Along with this indictment of Wakefield’s research, the coauthors of his study retracted their support of the findings, and The Lancet publicly removed its endorsement of the article.

Finally, the increasing autism rates that the anti-vaxxers point to as the plague of the twenty-first century are likely to be caused by our expanding the definition of autism to include more people, coupled with our ever-increasing ability to find and diagnose children with autism.

The science behind the issue is clear. No connection has ever been found between autism and any ingredient in vaccines.

Despite their complete lack of supporting evidence, the anti-vaxxers continue to proselytize their anti-science message on “Larry King” and “Oprah,” engage in libelous attacks against scientists and, most appallingly, endanger their own children.

There is something sympathetic in McCarthy’s blind crusade.

The courage of a mother doing whatever she can to protect her child or, even better, other people’s children is one close to our hearts. In the face of such imagery, science and calm reasoning seem almost inappropriate.

How dare I tell a mother what’s best for her child?

But the danger is not contained only to the children of the anti-vaxxers. Every child is put at risk because of this message.

Because vaccines don’t work on everybody, a certain small percentage of the population depends on everybody else having working vaccinations.

Since most people won’t get the disease because of the vaccine, they also won’t spread the disease, allowing for a herd immunity to protect this small group of individuals when vaccines are unable to do so.

If McCarthy’s beliefs were benign, if they were self-contained and caused no real damage (like believing the moon landing was a hoax or that there are fairies in your garden), she could be considered a minor annoyance and easily ignored.

If only that were the case.

Her anti-vaccination mania is not only inaccurate, but dangerous. Children are not being given the vaccinations required to protect them from serious, life-threatening diseases. Measles and the mumps are not something we can ignore.

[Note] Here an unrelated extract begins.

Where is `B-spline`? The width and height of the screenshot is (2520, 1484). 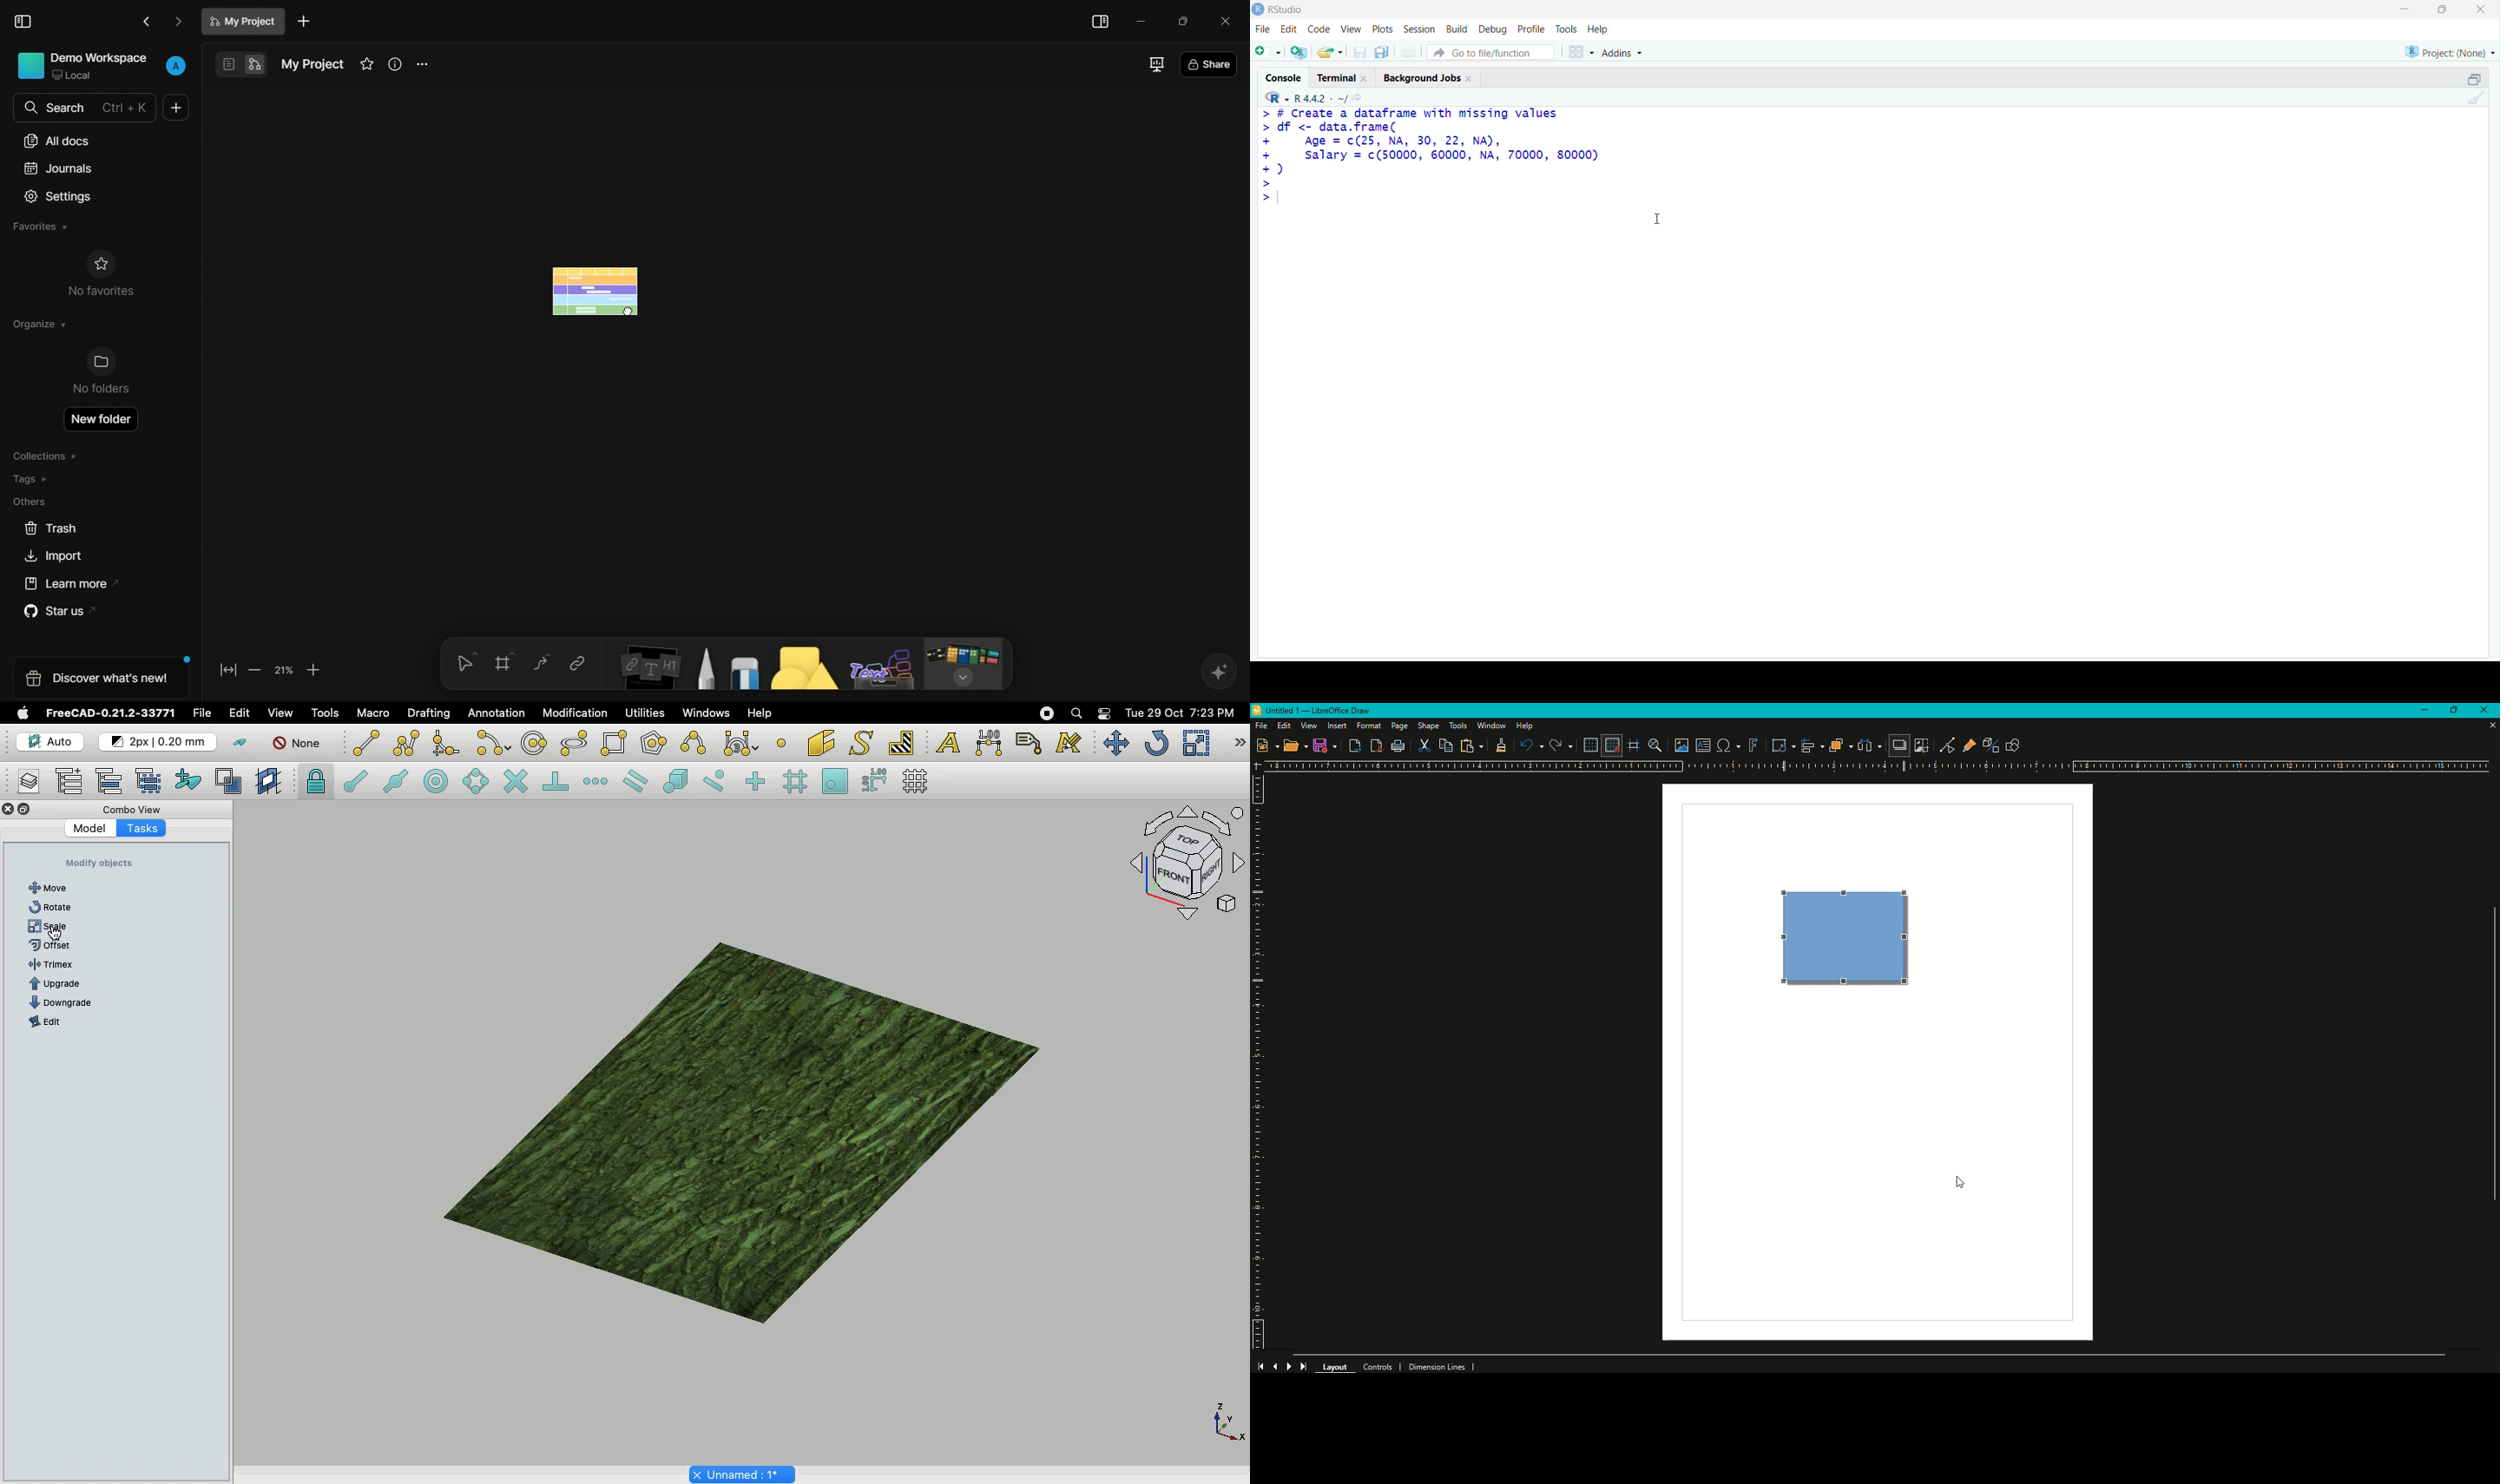
B-spline is located at coordinates (54, 982).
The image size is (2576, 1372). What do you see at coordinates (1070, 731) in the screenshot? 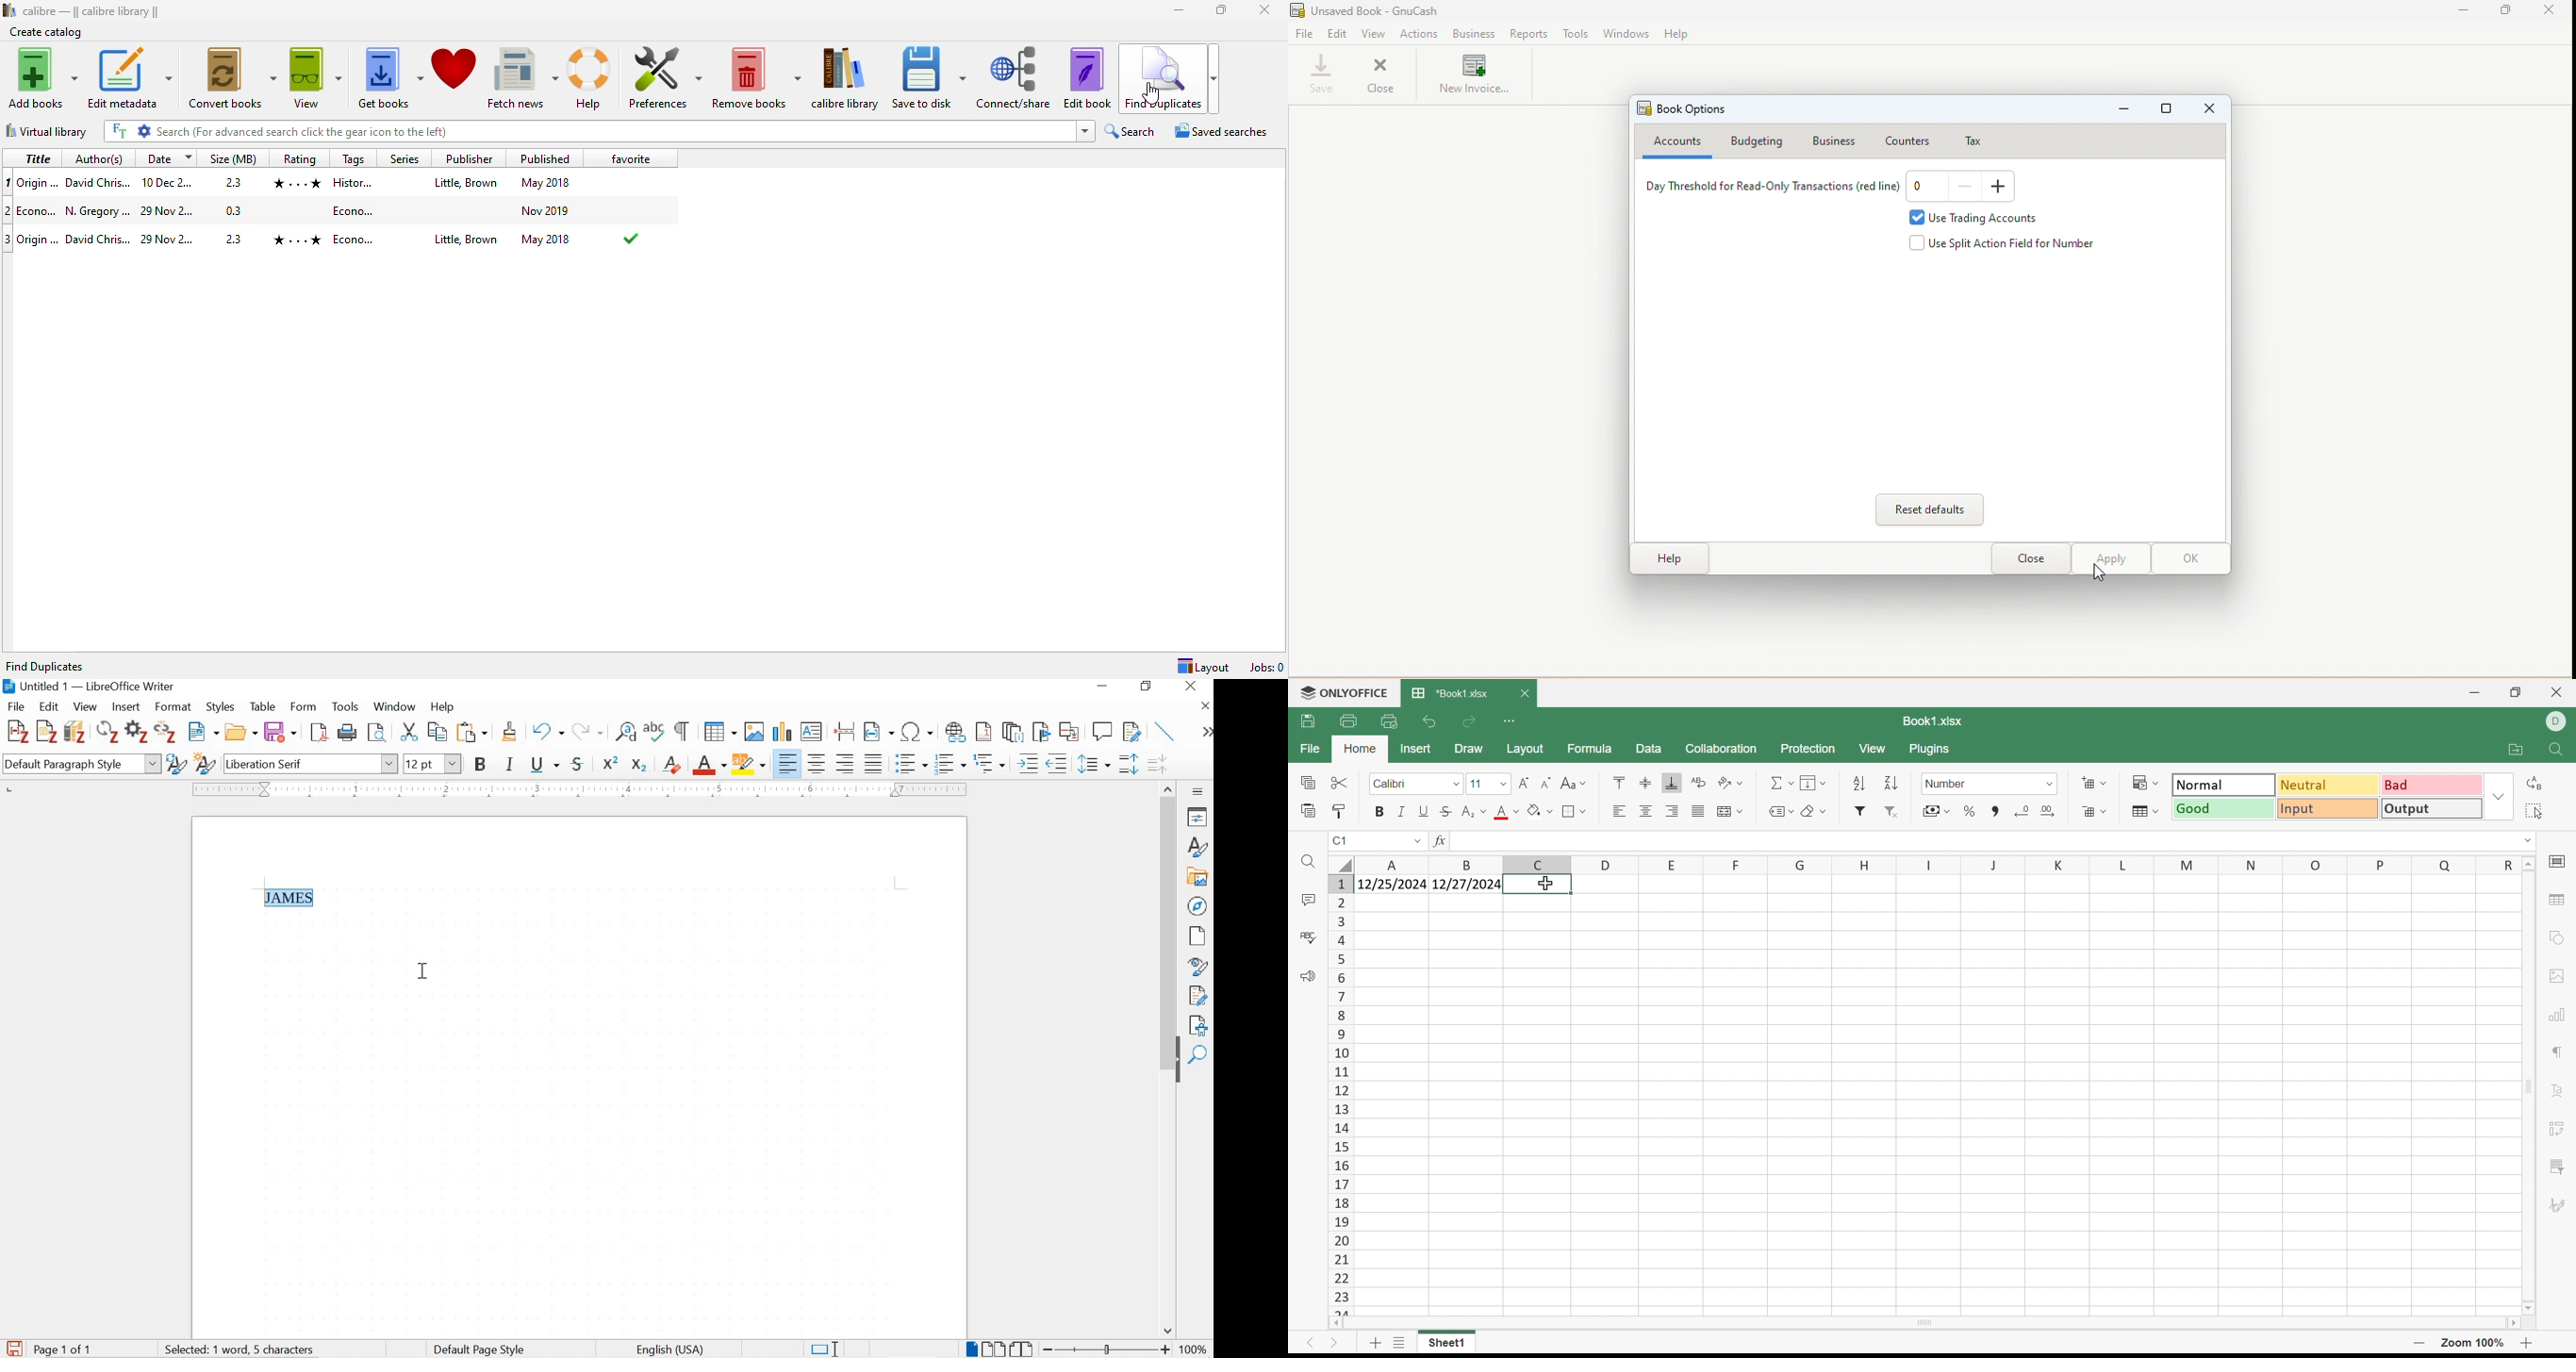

McCarthy’s message is worse than being good old-fashioned nonsense.

It’s a weapon. I cannot think of a more sinister creation than a weapon that harms children alone, and McCarthy is guilty of spreading its damage as far as possible.

It’s true that her position is understandable. Her child has autism, after all, and she is just trying to make sense of it any way she can.

I’m quite sure she doesn’t mean to cause this kind of harm. Her casualties are accidents of her own gullibility and inability to engage in critical thinking. Her tale is a cautionary one.

The slightest bit of skepticism would have protected hundreds of children from diseases that were nearly wiped out by the very vaccines that are denied to them.